Según los datos facilitados hoy por la investigación, liderada por la Fiscalía de Distrito de Łódź, los sospechosos —una mujer polaca, una ucraniana y un hombre bielorruso— utilizaron 130 empresas "fantasma" registradas por toda Polonia que no realizaban actividad comercial alguna, pero emitían declaraciones falsas de empleo para ciudadanos extranjeros, principalmente bielorrusos y de otros países de Europa del Este.
El fraude fue detectado cuando los fiscales notaron que empresas sin facturación declaraban tener empleados a cientos de personas.
Según declaró a la agencia Pap Paweł Jasiak, portavoz de la fiscalía, el grupo captaba a ciudadanos ucranianos para que registraran las empresas para los que previamente conseguían perfiles de confianza (unos certificados que en Polonia permiten abrir cuentas bancarias y acceder a servicios de la administración).

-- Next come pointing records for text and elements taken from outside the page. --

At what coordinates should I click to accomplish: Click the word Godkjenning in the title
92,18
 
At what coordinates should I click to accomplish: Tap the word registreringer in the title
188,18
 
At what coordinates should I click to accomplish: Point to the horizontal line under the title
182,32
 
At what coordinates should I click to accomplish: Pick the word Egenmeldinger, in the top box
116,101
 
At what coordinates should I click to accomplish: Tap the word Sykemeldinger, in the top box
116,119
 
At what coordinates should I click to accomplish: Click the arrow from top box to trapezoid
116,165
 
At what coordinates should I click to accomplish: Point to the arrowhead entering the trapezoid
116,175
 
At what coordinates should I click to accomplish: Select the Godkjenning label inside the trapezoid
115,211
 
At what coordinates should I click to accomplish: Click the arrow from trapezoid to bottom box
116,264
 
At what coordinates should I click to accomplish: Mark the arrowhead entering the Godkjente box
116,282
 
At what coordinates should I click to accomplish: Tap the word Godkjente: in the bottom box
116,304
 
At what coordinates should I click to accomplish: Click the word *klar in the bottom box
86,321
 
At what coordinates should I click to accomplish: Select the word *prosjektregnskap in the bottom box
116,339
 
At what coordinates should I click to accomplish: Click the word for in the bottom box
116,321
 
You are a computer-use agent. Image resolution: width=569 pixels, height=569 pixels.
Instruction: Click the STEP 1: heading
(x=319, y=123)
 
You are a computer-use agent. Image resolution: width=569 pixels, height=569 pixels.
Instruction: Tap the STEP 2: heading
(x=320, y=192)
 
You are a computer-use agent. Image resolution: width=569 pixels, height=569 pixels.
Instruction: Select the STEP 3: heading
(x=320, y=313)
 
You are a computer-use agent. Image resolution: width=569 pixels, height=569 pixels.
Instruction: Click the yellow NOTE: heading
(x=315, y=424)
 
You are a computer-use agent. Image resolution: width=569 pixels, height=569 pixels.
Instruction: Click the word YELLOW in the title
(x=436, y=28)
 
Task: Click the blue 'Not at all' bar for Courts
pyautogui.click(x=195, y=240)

Tras legalizar su entrada y permanencia en Polonia, la mayoría de los migrantes abandonaban el país y transferían las cuentas y documentos a los organizadores para que los pudiesen utilizar de nuevo.
Cada declaración falsa tenía un coste de unos 50 euros.

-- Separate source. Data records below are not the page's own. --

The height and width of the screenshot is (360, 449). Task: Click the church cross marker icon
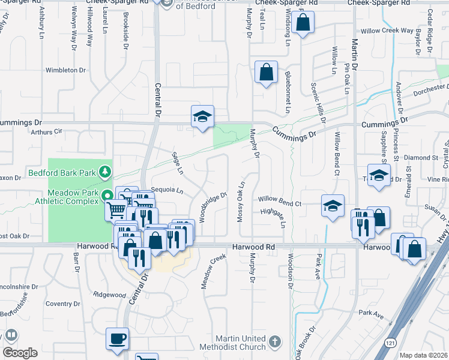pyautogui.click(x=275, y=341)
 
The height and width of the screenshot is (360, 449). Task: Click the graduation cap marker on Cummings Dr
pyautogui.click(x=203, y=116)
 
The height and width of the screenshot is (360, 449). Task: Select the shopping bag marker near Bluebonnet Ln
pyautogui.click(x=265, y=73)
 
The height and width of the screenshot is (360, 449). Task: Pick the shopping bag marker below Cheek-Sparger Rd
pyautogui.click(x=304, y=23)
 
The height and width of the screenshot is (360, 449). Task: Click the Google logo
pyautogui.click(x=20, y=353)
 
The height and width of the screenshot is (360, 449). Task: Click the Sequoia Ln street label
pyautogui.click(x=167, y=190)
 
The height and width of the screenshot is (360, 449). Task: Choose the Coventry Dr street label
pyautogui.click(x=59, y=304)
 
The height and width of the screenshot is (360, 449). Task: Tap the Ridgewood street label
pyautogui.click(x=109, y=295)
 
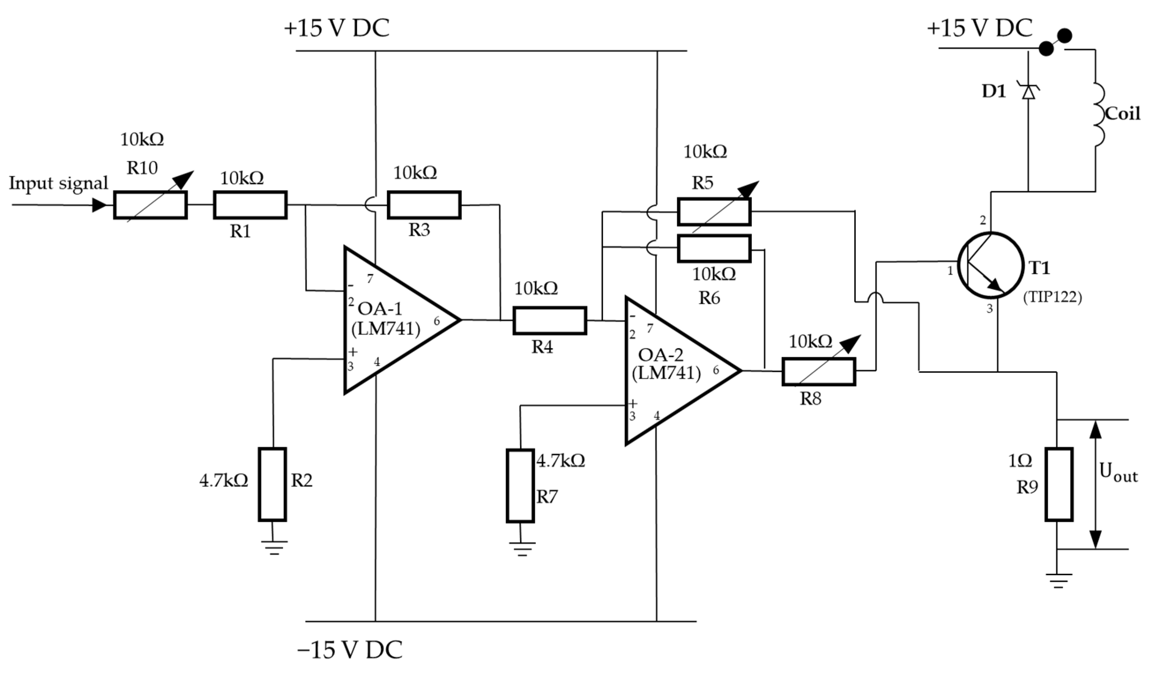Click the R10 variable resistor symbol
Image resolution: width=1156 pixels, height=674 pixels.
(150, 205)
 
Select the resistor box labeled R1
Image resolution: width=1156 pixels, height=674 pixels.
(250, 205)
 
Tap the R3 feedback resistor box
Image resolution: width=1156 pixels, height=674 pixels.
(424, 205)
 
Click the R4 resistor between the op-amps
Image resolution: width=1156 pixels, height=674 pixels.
(550, 320)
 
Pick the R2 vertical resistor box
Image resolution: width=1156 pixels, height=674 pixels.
(273, 484)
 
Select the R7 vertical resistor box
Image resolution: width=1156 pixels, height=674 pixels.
(520, 486)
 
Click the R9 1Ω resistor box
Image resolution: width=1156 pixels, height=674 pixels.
(1059, 484)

Los detenidos han sido acusados de organizar cruces fronterizos ilegales y obtener certificaciones falsas, delitos que conllevan una pena de hasta 8 años de prisión.
El tribunal ha dictado prisión preventiva mientras se analizan las pruebas incautadas y se registran los domicilios y ordenadores de los acusados.

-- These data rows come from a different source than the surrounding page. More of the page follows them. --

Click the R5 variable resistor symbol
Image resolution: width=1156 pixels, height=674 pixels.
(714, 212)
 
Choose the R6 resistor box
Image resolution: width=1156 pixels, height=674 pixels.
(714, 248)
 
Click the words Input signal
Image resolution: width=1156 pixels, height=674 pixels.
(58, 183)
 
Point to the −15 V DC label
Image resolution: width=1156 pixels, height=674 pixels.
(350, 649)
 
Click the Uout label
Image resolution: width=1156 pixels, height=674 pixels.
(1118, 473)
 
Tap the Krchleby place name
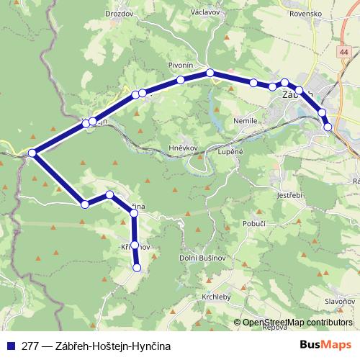pos(215,296)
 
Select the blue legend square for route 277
pos(10,346)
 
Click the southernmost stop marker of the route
pos(137,269)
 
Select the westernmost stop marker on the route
pos(32,153)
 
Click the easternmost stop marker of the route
pos(328,127)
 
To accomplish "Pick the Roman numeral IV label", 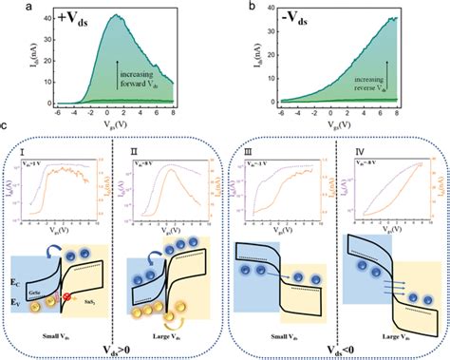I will click(x=351, y=149).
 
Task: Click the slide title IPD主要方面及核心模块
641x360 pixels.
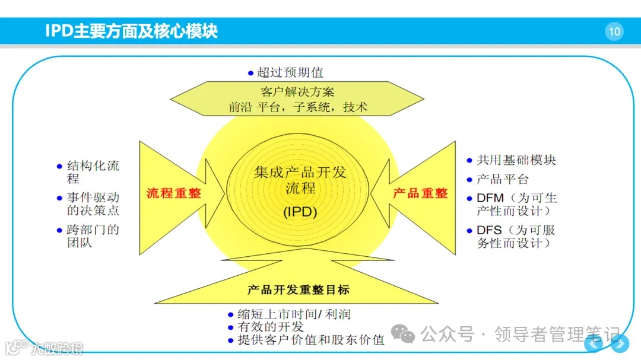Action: point(132,31)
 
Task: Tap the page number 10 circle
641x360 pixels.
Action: point(614,31)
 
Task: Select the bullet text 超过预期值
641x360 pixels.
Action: point(290,73)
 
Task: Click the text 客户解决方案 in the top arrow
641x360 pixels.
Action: point(297,92)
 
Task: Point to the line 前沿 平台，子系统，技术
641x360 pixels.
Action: point(298,107)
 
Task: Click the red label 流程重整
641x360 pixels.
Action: point(174,193)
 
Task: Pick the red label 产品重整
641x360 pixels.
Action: point(420,193)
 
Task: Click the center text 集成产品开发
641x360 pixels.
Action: point(300,173)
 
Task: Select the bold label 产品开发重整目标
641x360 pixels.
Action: point(299,290)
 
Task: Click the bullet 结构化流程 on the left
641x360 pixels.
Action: point(93,171)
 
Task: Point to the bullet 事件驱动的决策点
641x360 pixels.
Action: point(93,204)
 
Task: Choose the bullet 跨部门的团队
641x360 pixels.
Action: point(93,235)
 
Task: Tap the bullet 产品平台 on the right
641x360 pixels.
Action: point(502,179)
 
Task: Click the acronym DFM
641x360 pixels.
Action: point(490,198)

Desde 2021, la frontera entre Polonia y Bielorrusia es escenario de una crisis migratoria que, según Varsovia, está provocada y organizada por el Gobierno de Bielorrusia para desestabilizar al bloque europeo al introducir de manera masiva a migrantes tanto bielorrusos como de países asiáticos y africanos.
Según la Guardia Fronteriza polaca, se han registrado más de 150.000 intentos de cruce desde el inicio de esta crisis, y aunque en los últimos meses ha disminuido el número de infiltraciones, la frontera se mantiene como una zona de tensión política.